In the Download page, we
provide the research community with:
A download
link to get access to Baidu-ULTR dataset and the access dataset and pretrained language model ;
An instruction on how to load dataset and use the pretrained model.
In the Description page, we describe all the user behaviors and page displayed features in details.
We welcome researchers to share their method performances on Baidu-ULTR, and contribute to an abundant leaderboard with open source code resource.
Advanced Semantic Feature
We provide the original text of queries and documents after desenibilisation.
It enables to construct advanced semantic features by pretrained language model.
We provide a series of large-scale pretrained langage model trained with MLM paradigm.
Diverse Display Information
Different from other datasets which only provides the ranking position, Baidu-ULTR provides more information, including the displayed url, the displayed title of document, the displayed abstract of
document, the category of the document, the height of SERP for advanced study on biases other than those related with the ranking position.
Detailed description can be found in the description page.

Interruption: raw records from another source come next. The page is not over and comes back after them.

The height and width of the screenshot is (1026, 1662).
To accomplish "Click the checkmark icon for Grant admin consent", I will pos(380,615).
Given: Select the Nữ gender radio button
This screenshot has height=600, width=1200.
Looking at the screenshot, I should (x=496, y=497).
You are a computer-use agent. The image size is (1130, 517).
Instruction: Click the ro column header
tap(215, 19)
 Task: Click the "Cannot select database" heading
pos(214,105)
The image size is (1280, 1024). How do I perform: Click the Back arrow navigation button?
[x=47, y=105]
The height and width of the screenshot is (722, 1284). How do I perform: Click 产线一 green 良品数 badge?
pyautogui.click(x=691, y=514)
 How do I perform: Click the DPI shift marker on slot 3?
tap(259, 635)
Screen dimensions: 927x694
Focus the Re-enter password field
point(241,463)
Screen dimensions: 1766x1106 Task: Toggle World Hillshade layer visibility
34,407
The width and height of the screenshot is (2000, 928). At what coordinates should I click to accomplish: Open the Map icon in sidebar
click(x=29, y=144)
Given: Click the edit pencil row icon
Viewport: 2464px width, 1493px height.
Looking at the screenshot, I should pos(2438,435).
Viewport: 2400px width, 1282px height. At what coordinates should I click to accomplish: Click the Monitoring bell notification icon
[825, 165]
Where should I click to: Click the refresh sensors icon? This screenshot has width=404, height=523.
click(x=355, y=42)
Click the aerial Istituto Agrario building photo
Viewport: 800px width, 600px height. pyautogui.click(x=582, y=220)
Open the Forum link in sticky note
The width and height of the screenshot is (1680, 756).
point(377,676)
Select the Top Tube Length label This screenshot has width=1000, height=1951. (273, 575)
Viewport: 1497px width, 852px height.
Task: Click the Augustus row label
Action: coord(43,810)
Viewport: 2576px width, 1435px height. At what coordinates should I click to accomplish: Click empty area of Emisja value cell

Rich User Behaviors on Search Result pages (SERP)
Both real-world user click and other user behaviors, e.g., skip, dwelling time, and displayed time, have been recorded,
offering the possibility for optimizing user engagement optimization and exploring the multi-task learning in ULTR.
Detailed description can be founded in the description page.
Large Dataset Scale
Baidu-ULTR has 1.2 billion searching sessions for training which supports to train large-scale language model.
7,008 expert annotationed queries is available for evaluation, which is large enough for providing reliable performance.